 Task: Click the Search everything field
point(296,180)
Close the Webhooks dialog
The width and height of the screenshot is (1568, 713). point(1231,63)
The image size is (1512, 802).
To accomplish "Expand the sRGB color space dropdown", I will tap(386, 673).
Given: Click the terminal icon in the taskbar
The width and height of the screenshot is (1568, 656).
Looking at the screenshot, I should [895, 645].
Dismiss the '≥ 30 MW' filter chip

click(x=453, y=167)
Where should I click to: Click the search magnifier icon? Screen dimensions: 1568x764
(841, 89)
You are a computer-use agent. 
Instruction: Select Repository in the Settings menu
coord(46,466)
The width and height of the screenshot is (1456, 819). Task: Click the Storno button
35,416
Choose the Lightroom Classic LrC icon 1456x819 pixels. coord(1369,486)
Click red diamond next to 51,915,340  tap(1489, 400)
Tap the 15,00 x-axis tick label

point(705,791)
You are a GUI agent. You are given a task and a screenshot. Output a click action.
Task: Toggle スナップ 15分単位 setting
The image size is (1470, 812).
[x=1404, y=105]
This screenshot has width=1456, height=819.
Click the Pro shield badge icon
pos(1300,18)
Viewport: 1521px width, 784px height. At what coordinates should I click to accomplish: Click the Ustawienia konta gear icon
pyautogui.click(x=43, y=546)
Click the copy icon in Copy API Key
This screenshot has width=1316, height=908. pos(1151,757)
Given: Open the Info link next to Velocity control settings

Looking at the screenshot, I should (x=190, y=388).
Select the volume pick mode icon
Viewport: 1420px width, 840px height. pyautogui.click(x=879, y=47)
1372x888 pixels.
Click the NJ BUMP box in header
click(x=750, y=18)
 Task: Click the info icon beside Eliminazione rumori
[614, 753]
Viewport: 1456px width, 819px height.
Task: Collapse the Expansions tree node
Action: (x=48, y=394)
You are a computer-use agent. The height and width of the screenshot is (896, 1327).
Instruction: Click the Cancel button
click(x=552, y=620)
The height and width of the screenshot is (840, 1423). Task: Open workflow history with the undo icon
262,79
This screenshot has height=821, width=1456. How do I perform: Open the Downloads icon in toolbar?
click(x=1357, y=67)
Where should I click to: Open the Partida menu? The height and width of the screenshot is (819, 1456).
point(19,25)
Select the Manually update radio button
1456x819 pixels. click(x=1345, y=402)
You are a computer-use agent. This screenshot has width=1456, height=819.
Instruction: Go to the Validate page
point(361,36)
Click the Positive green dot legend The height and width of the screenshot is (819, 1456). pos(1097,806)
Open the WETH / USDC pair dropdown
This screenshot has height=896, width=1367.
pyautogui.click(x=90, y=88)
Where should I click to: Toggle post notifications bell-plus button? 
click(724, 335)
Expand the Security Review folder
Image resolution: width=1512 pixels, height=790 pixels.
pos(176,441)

═══

- ABOUT THIS TASK
Repeat the listing above exactly, every line of it.

- RESULT OF THIS EXERCISE
 Task: Click the Search everything field
point(296,180)
Close the Webhooks dialog
The width and height of the screenshot is (1568, 713). point(1231,63)
The image size is (1512, 802).
To accomplish "Expand the sRGB color space dropdown", I will tap(386, 673).
Given: Click the terminal icon in the taskbar
The width and height of the screenshot is (1568, 656).
Looking at the screenshot, I should [895, 645].
Dismiss the '≥ 30 MW' filter chip

click(x=453, y=167)
Where should I click to: Click the search magnifier icon? Screen dimensions: 1568x764
(841, 89)
You are a computer-use agent. 
Instruction: Select Repository in the Settings menu
coord(46,466)
The width and height of the screenshot is (1456, 819). Task: Click the Storno button
35,416
Choose the Lightroom Classic LrC icon 1456x819 pixels. coord(1369,486)
Click red diamond next to 51,915,340  tap(1489, 400)
Tap the 15,00 x-axis tick label

point(705,791)
You are a GUI agent. You are given a task and a screenshot. Output a click action.
Task: Toggle スナップ 15分単位 setting
The image size is (1470, 812).
[x=1404, y=105]
This screenshot has width=1456, height=819.
Click the Pro shield badge icon
pos(1300,18)
Viewport: 1521px width, 784px height. At what coordinates should I click to accomplish: Click the Ustawienia konta gear icon
pyautogui.click(x=43, y=546)
Click the copy icon in Copy API Key
This screenshot has width=1316, height=908. pos(1151,757)
Given: Open the Info link next to Velocity control settings

Looking at the screenshot, I should (x=190, y=388).
Select the volume pick mode icon
Viewport: 1420px width, 840px height. pyautogui.click(x=879, y=47)
1372x888 pixels.
Click the NJ BUMP box in header
click(x=750, y=18)
 Task: Click the info icon beside Eliminazione rumori
[614, 753]
Viewport: 1456px width, 819px height.
Task: Collapse the Expansions tree node
Action: (x=48, y=394)
You are a computer-use agent. The height and width of the screenshot is (896, 1327).
Instruction: Click the Cancel button
click(x=552, y=620)
The height and width of the screenshot is (840, 1423). Task: Open workflow history with the undo icon
262,79
This screenshot has height=821, width=1456. How do I perform: Open the Downloads icon in toolbar?
click(x=1357, y=67)
Where should I click to: Open the Partida menu? The height and width of the screenshot is (819, 1456).
point(19,25)
Select the Manually update radio button
1456x819 pixels. click(x=1345, y=402)
You are a computer-use agent. This screenshot has width=1456, height=819.
Instruction: Go to the Validate page
point(361,36)
Click the Positive green dot legend The height and width of the screenshot is (819, 1456). pos(1097,806)
Open the WETH / USDC pair dropdown
This screenshot has height=896, width=1367.
pyautogui.click(x=90, y=88)
Where should I click to: Toggle post notifications bell-plus button? 
click(724, 335)
Expand the Security Review folder
Image resolution: width=1512 pixels, height=790 pixels.
pos(176,441)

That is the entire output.